Grundsätzlich fühlt sich das einfach wahnsinnig gut und erleichternd an! Es war wirklich ein sehr schwieriges Jahr für uns.

Offenbar hatte es ja bei Euch ordentlich gekracht, jedenfalls war das der Eindruck von außen, gerade auch nach den Statements nach der Trennung. Was waren die Gründe für den Abgang von Merlin, Ivo und Anna?

Na ja, ich muss ehrlich gestehen, dass das Ganze in der Öffentlichkeit ziemlich krass empor geschaukelt wurde; was zugegebenermaßen auch zu erwarten war. Aber dennoch, man braucht in so einer Situation schon ein recht dickes Fell. Wenn über Monate teilweise sehr drastische Dinge über dich geredet und verbreitet werden, die aber Lichtjahre von der Realität entfernt sind, ist das nicht ganz einfach.

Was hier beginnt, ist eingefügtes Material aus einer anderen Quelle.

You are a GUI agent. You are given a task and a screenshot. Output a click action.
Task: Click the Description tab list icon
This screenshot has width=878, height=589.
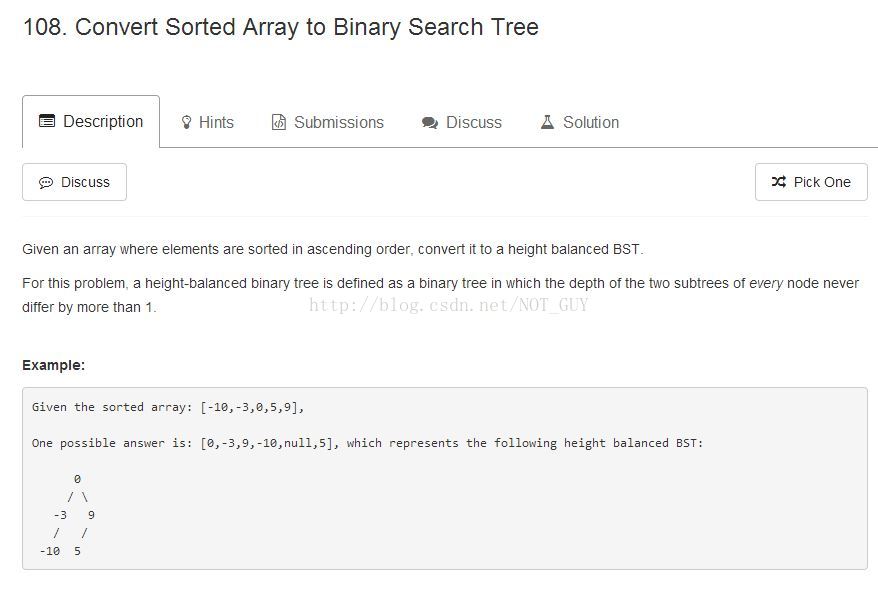[47, 121]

Also hat es nicht gekracht?

Nee, eigentlich nicht. Wir sind zwar mit Meinungsverschiedenheiten, also unterschiedlichen Auffassungen, auseinander, jedoch nicht im Streit. Ich hege persönlich auch nicht im Geringsten etwas gegen Merlin, Ivo oder Anna, sondern empfinde nach wie vor genau denselben großen Respekt für sie, wie eh und je – als Musiker, aber auch als Menschen und Freunde.

Der Grund der Trennung waren de facto tatsächlich schlicht unterschiedliche Vorstellungen. Nicht mal so sehr, was Musikalisches angeht, sondern viel mehr sehr unterschiedliche Auffassungen des Konstruktes „Band“. Daran hatten wir schon seit vielen Jahren zu nagen, seit langem war die Band ein Stück weit gespalten deshalb, und das ist einfach nicht gut; letztlich leiden die ganze Band, die Musik und auch beide „Seiten“ unter so einem Zustand.

Wir, also die verbliebenen Bandmitglieder, sehen eine Band einfach viel mehr als „Familie“, denn als „Firma“ an (was nichts über die Professionalität aussagt). Natürlich sind wir professionell und natürlich ist ELUVEITIE unser Job. Aber wenn wir Zustände wollten, wie wir sie teilweise eben in der Band hatten, dann bräuchten wir nicht in einer fucking Rock’n’Roll Band zu spielen, sondern dann könnten wir genau so gut einfach Angestellte bei Microsoft, der Commerzbank oder bei Lidl sein! Das wollen wir aber nicht, sondern wir sind eine Band!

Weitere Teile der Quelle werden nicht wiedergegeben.